I’m am honestly having such a great time. I have learned so much in my spanish class, it is ridiculous. Even though i have been in spanish classes for about 7 or 8 years now, being with Ana at UAM has really filled in all the missing pieces.
Fun story: The other day, the theme for our class was cooking and we watched a video and read about this famous chef, which led us to go get brownies at the cafeteria. And since then, during our break Ana and i munch on the delicious brownies from the UAM cafe! So much fun! I really lucked out with such an amazing spanish teacher!
Today, Ana and i went to Masaya to shop (of course) and explore the city a little. When our group from Johnson State came two years ago we stopped at the Masaya market, but it was a different experience now that i can speak better. We had so much fun shopping and talking to the locals. Then i encountered the Americans….. Now here is a disclaimer before i go off on my rant. I understand that its hard being in a country where you don’t speak their nature language. I get it! It’s not easy! But that still doesn’t mean all manners are lost. I encountered about 6 gringas today in the market, yelling at each other from different stores, talking AT the store owners, asking “do you understand me?” about a billion times…It was pretty bad, and they were pretty rude. I was embarrassed to be a gringa in that moment. So of course, i didn’t let it go and walked right in the middle of the chaos and made conversation with the clearly frazzled store owner until she smiled. So word to the travelers, don’t be that gringa. Respect where you are at and the people around you. Just because you may have a little bit more many than the person you are standing next to, doesn’t mean they’re not human. Respect doesn’t stop at the borders of the US.
Okay, my rant is over. I hope you all enjoyed that!
To end our trip, Ana and i walked along the Lagoon Apoyollo and went to see the baseball fields. We talked to some local children and rode around on the buso while it was raining. It really was a great day!
At dinner tonight my host father and i really bonded over agucates (avocados). For the first time i ate an agucate with lime and salt, and it was delicious. Nothing compares to a nica agucate or any fruit of that matter. Mis padres de nica and i are really getting along. It’s almost funny to think that i was frustrated with the language barrier just a week ago. So much has changed in such little time, it’s great.

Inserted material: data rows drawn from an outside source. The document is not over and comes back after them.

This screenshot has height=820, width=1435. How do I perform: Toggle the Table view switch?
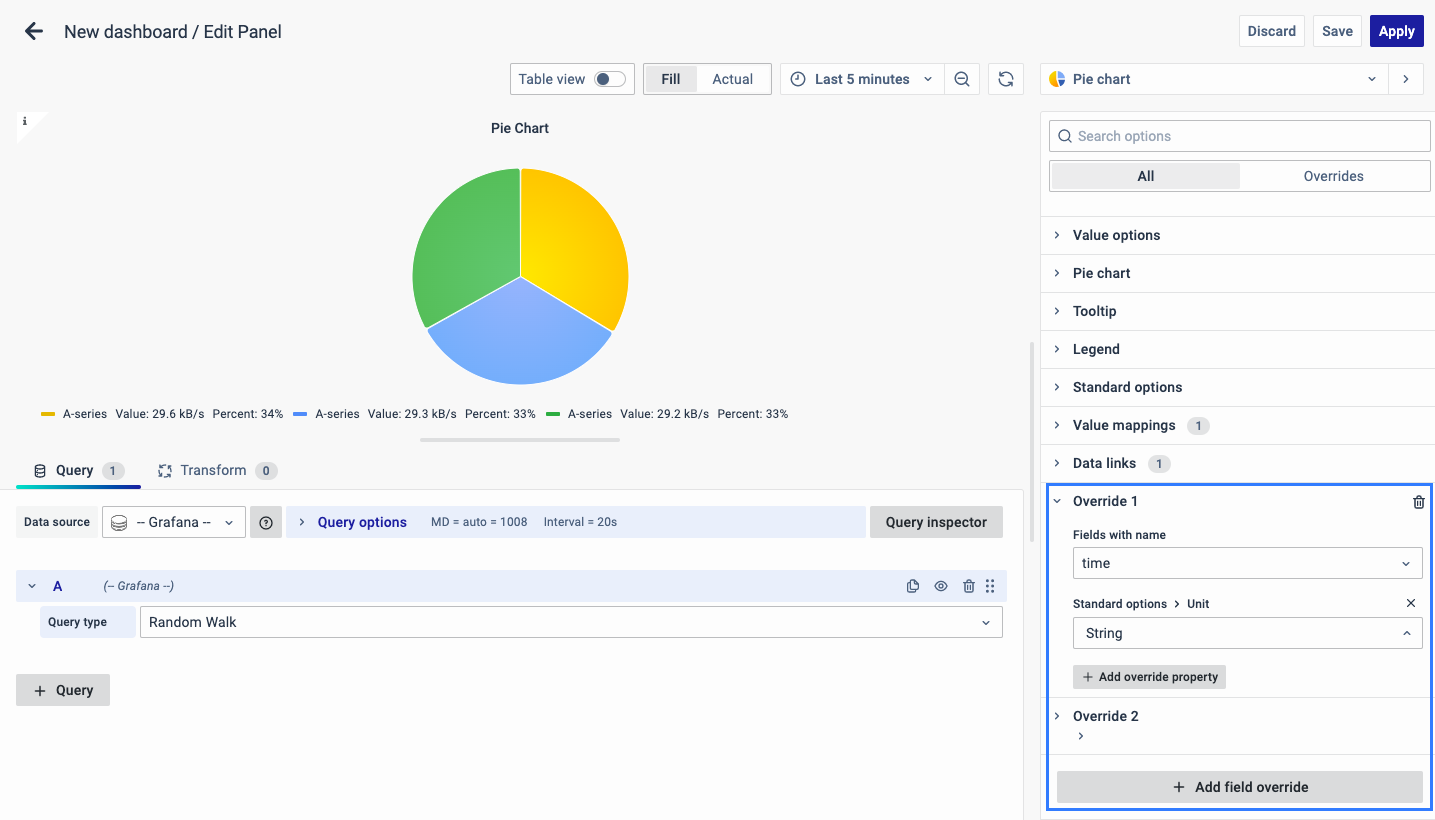[609, 79]
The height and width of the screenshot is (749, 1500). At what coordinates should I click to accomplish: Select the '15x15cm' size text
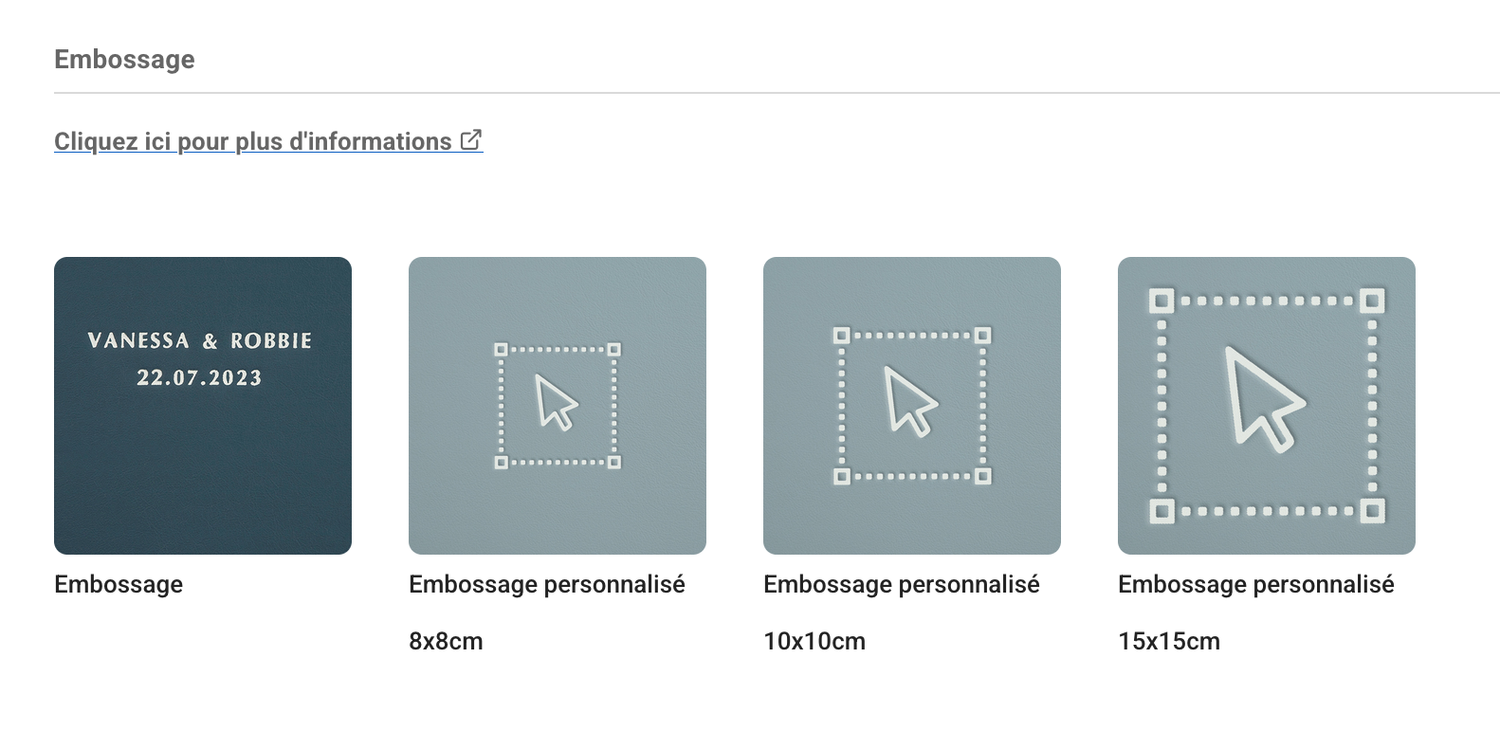[1169, 641]
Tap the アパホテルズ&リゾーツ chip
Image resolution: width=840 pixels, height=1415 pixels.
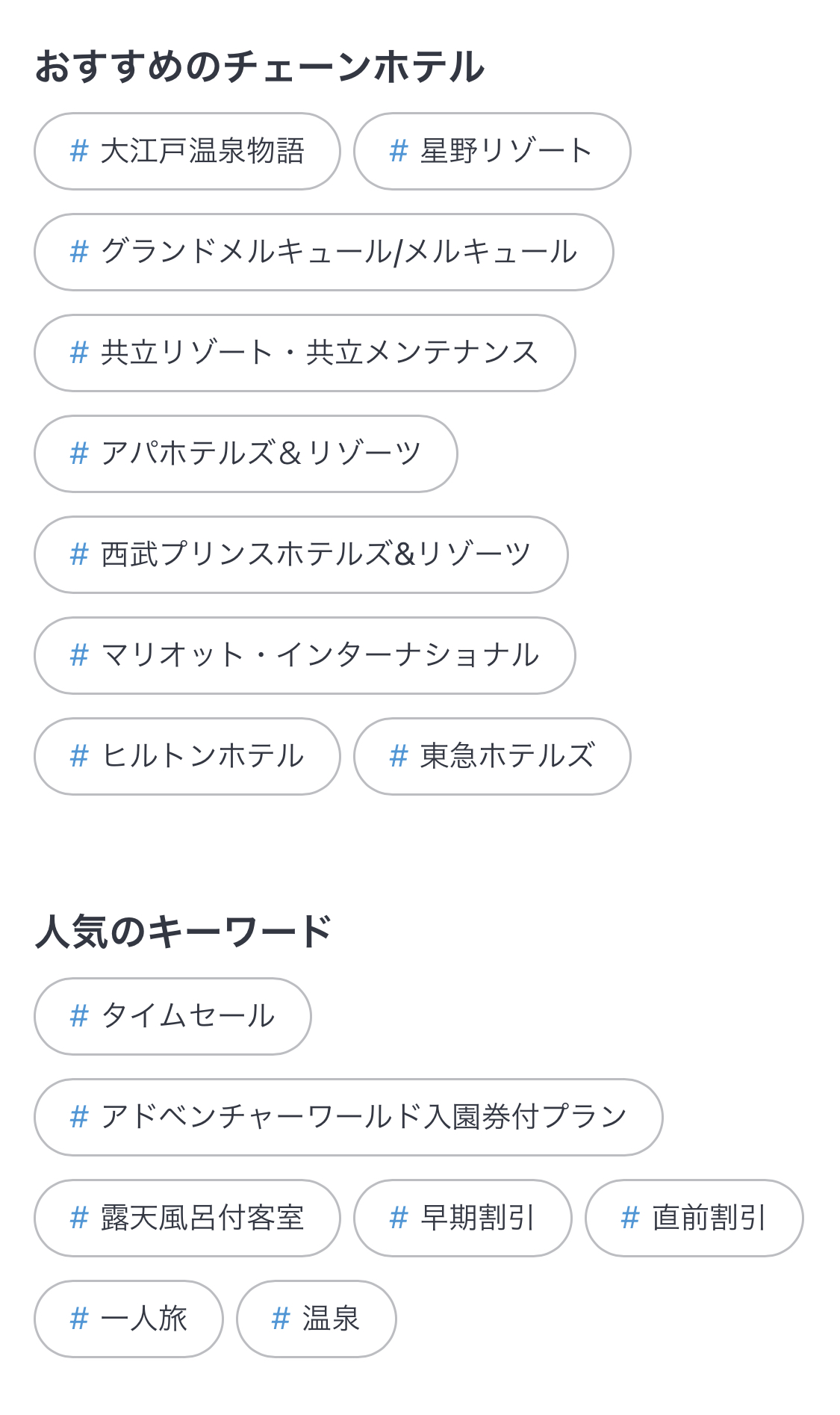click(246, 454)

Overall, i am having a great time. I made a promise to myself to immerse myself in the culture and i believe i am doing just that. It is so easy to go back to where we are comfortable. There are “gringa traps” all over Managua, they lure you in with the air conditioning and delicious cheese-cake and no doubt, i’ve been to these traps a couple of times! But i have really tried to expand my learning, buying food from a vendor on the street, taking the city bus full of people instead of a taxi, talking to the person i am sitting next to on the bus. I have made friends with the waiters at the Sushi restaurant near my house and we hang out every night when they get out of work! I can’t tell you how many times people said to me “Oh Kailie, while you’re in Nicaragua, don’t drink the water.” “Don’t take the city bus” “Don’t give your number out” “Don’t walk alone at night” “Don’t trust anybody” “Stick to what you know”………really? I didn’t come down here to live the same life i lived in CT. I came here to live a new live, the vida nica. and explore. (Disclaimer, mostly to my mom who probably has her jaw on the floor, MOM, i’m okay, i’m still being safe, i’m just being adventurous, love you!)
I’m just living the vida nica. and i absolutely love it.
(Above is a picture of me with a hercules beetle. A surprise visitor to Mary Helen’s office the other day. And yes, it’s alive.)